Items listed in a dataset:
--------------------

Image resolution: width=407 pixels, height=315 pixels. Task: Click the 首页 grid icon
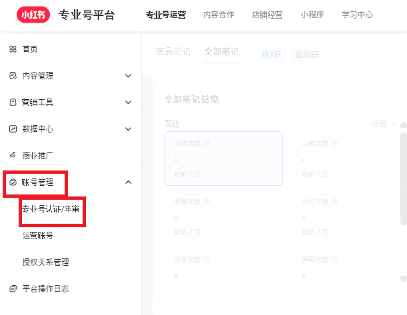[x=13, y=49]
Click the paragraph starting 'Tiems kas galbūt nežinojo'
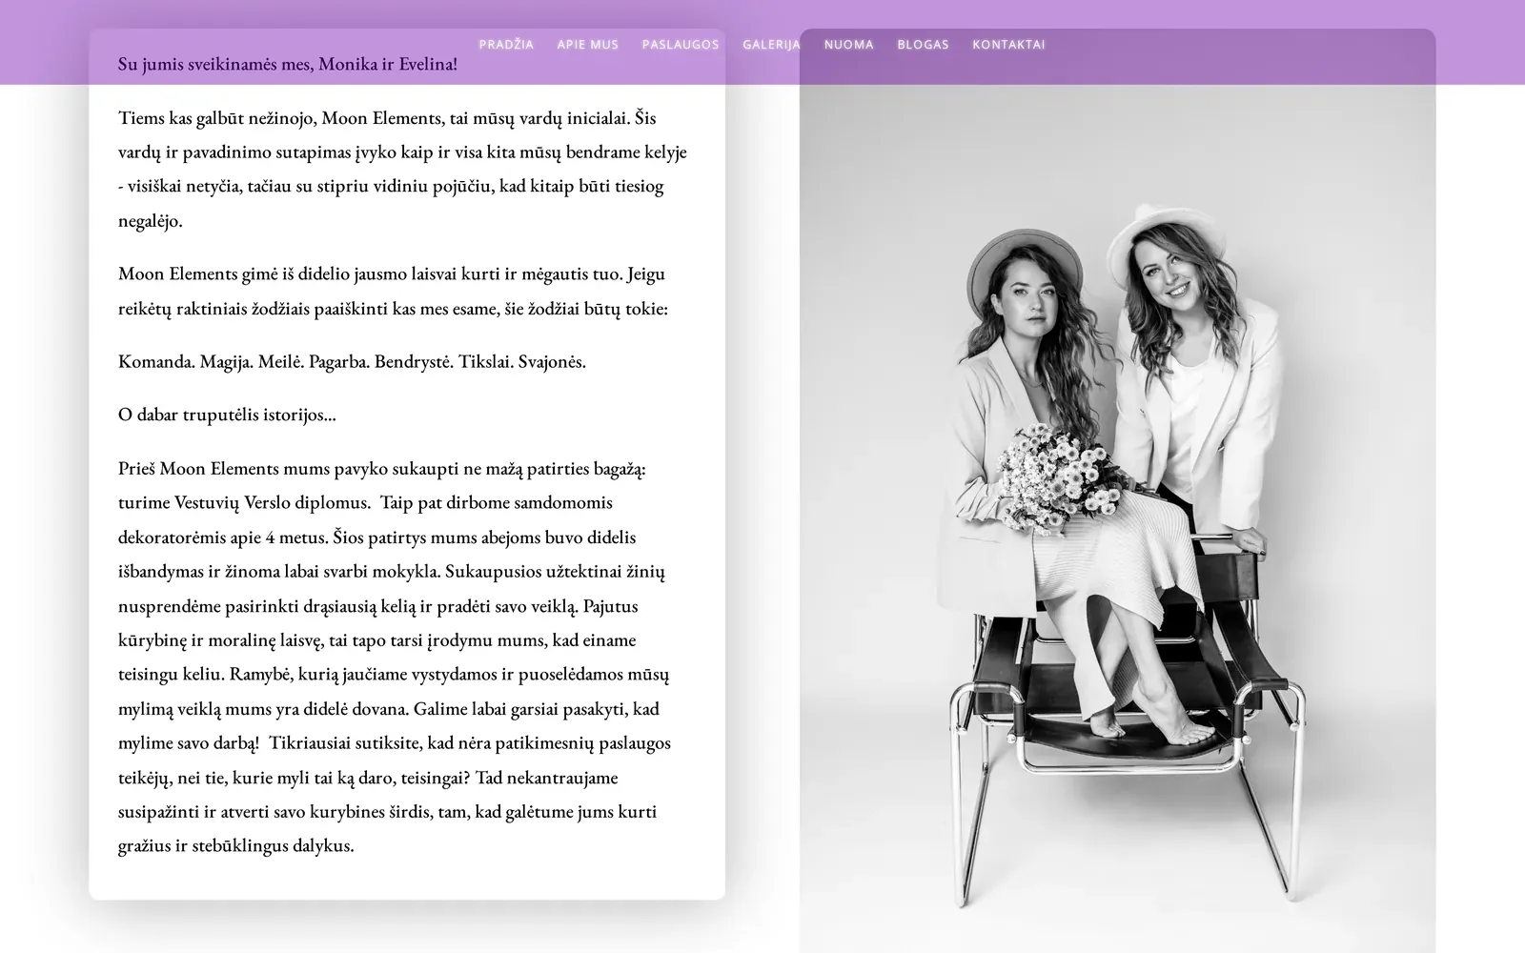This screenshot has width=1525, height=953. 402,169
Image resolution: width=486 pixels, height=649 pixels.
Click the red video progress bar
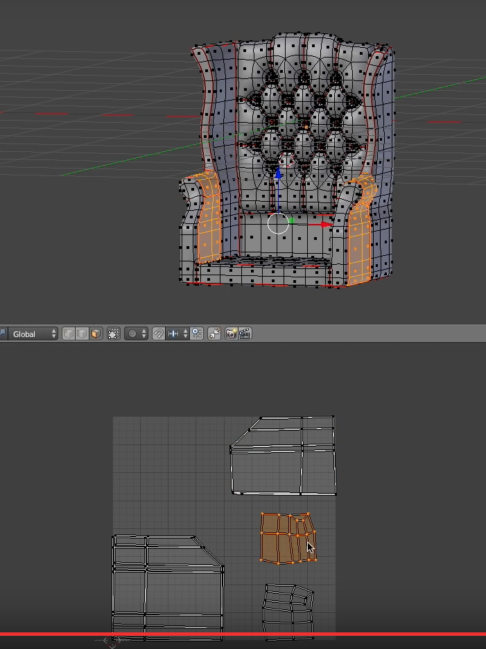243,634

--------------------

[SHORT EXERCISE] Can you print the rows from the line that contains "Click the paragraph" through the last row, reproducing each line exactly and leaving the pictures out?

[FINAL RESULT]
Click the paragraph starting 'Tiems kas galbūt nežinojo'
This screenshot has width=1525, height=953. 402,169
Image resolution: width=486 pixels, height=649 pixels.
Click the red video progress bar
243,634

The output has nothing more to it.